En el sacrificio la cruz Cristo lleva a la perfección todos los sacrificios de la Antigua Alianza y todas las ofrendas que nosotros podamos hacer a Dios. Las dones principales que en este momento de la misa ofrecemos al Padre son el pan y el vino, que van a ser consagrados y convertidos en el cuerpo y en la sangre de Cristo. Juntamente con ellos, ofrecemos a Dios nuestra propia vida, representada en nuestras aportaciones particulares, espirituales y materiales. Deseamos que nuestras ofrendas sean bendecidas y santificadas por Dios para nuestra santificación y la santificación de los demás.

Antífona de comunión

 Mira, estoy a la puerta y llamo, dice el Señor. Si alguien escucha mi voz y abre la puerta, entraré en su casa y cenaré con él y él conmigo (Ap 3,20).

¿Abrimos al Señor la puerta de nuestro corazón o dejamos que pasen los días y las noches solo, en el umbral de nuestra casa, sin querer saber nada de él? 

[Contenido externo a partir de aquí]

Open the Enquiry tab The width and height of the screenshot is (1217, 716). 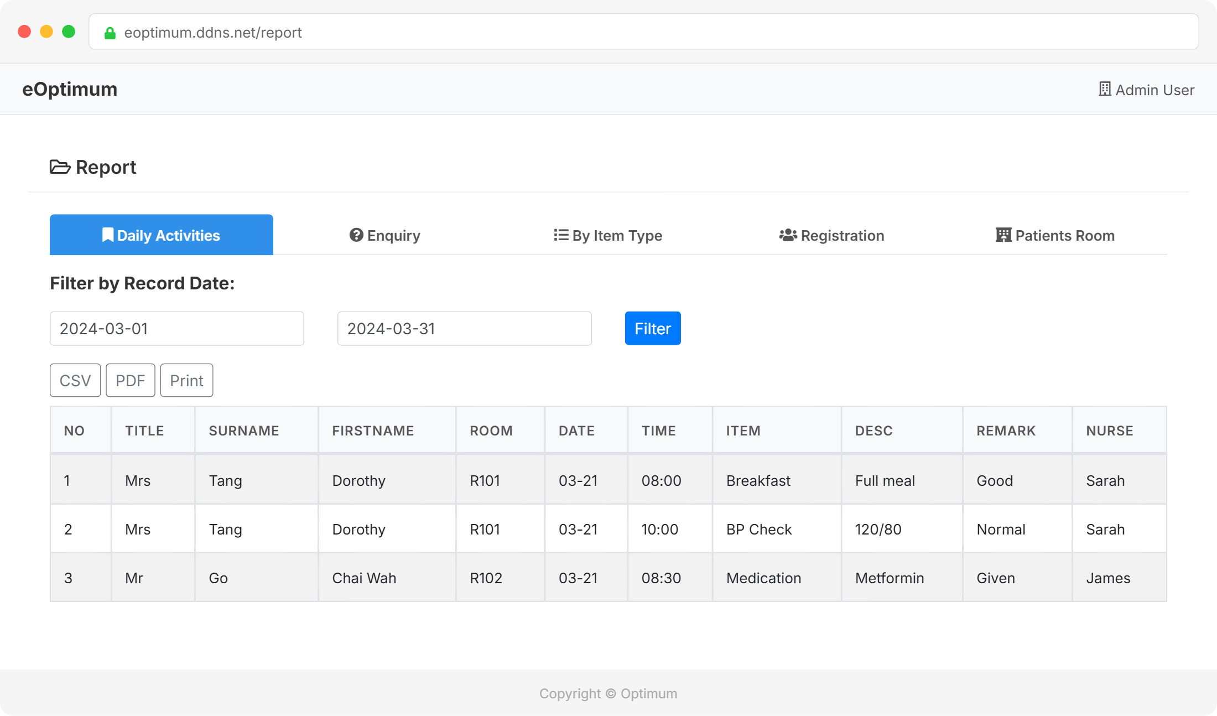point(385,236)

“¡Oh, cuánto fueron mis entrañas duras,

pues no te abrí! ¡Qué extraño desvarío,

si de mi ingratitud el hielo frío

secó las llagas de tus plantas puras!” 

(Lope de Vega)

 Oración después de la comunión

          Asiste, Señor, a tu pueblo y haz que pasemos del antiguo pecado a la vida nueva los que hemos sido alimentados con los sacramentos del cielo. Por Jesucristo, nuestro Señor.

 “.., despojaos del viejo hombre… … y vestíos del nuevo hombre, creado según Dios en la justicia y santidad verdadera” (Efesios 4, 22-24). El paso de nuestra vida de pecado a la vida de hijos de Dios es la continua tarea del cristiano que debe estar siempre en proceso de conversión. Es para la realización de esta tarea por lo que pedimos a nuestro Padre, Dios, que ayude a quienes acabamos de recibir el sacramento eucarístico.